Honestly I can't remember what I did, probably just edit images for my newest website. I planned to eat chick fil a, so I went out on my own and ordered a grilled nugget meal for dinner. It was perfect, I finished everything except one chili sauce - I ate both chick fil a sauce packets, first with fries, then carrots, then cheddar puffs lol. Since we had pumpkin in the fridge, I decided to make pumpkin biscotti. It turned out a bit soft and not quite sweet enough, but not bad. Lydia and I laughed in the kitchen until we cried (over the idea of me, peeling and slurping an overly juicy orange in the back corner of MOD near the boxes) and watched Tangled just because.

Today has been slow/strangely boring. I considered getting my tattoo done by a lady nearby on Atlantic, but ultimately didn't trust her level of artistic skill. I contacted another person at autumn moon tattoo and they responded, so hopefully I can have it done soon. The design is one of my new bible drawings, and I've liked it long enough that it's likely I won't tire of it. 

On a side note, I'm interested in learning stick & poke, as my art style would suit tattoo work and I'm curious about it as a hobby. Also, I often draw little things on myself, so I could be used to it.

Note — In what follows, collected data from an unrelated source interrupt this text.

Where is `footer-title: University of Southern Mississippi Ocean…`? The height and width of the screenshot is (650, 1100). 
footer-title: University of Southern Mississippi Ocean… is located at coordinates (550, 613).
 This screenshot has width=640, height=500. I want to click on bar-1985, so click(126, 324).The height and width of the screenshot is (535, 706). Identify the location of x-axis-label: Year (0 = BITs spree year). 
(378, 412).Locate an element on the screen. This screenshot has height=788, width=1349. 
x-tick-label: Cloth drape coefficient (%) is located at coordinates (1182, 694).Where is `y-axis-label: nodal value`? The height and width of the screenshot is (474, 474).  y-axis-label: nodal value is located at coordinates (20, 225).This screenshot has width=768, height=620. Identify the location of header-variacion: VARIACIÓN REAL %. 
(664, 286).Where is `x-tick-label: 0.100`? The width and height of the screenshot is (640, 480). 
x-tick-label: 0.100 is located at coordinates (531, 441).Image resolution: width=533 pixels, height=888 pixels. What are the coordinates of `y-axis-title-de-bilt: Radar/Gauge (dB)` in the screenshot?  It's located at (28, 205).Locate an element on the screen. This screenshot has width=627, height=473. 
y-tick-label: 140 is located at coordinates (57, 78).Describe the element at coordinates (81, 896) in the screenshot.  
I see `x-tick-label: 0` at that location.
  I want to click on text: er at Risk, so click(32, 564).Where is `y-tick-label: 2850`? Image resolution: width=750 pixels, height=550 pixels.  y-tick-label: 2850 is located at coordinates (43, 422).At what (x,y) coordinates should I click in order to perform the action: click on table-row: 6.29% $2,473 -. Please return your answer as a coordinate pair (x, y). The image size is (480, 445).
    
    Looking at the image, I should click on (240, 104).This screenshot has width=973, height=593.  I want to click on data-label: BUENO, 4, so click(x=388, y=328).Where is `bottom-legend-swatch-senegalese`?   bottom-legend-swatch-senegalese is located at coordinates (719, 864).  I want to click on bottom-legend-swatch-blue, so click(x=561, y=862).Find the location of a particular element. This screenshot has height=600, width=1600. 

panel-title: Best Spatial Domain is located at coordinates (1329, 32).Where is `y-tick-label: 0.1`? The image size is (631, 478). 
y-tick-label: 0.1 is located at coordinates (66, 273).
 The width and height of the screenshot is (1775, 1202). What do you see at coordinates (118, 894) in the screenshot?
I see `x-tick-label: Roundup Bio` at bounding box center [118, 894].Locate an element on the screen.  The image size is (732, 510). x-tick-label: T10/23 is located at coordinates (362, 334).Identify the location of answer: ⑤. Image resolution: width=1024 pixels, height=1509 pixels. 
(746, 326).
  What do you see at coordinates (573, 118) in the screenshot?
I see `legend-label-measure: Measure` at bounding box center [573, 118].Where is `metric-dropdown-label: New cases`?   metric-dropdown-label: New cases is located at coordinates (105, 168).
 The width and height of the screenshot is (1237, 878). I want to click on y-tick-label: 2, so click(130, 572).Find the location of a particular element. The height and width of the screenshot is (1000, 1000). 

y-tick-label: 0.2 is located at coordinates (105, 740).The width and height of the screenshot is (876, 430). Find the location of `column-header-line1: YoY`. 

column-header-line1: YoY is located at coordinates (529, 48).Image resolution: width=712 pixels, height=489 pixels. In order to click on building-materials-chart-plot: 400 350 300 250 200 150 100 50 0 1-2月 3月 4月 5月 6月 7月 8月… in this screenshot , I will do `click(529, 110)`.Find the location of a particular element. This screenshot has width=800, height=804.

I added to my blog, did some yoga, took Axel for a walk, and went to the store. I'd wanted to see Sean today but he is occupied with homework and I don't want to distract him. Overall, it's been a bit dull today and hard in the way that I have to sit with my hunger, and retrain myself in non-busy times to respond to it. Even now, I find ways to occupy myself so I don't have to eat and I could be doing a better job at letting go, giving myself permission.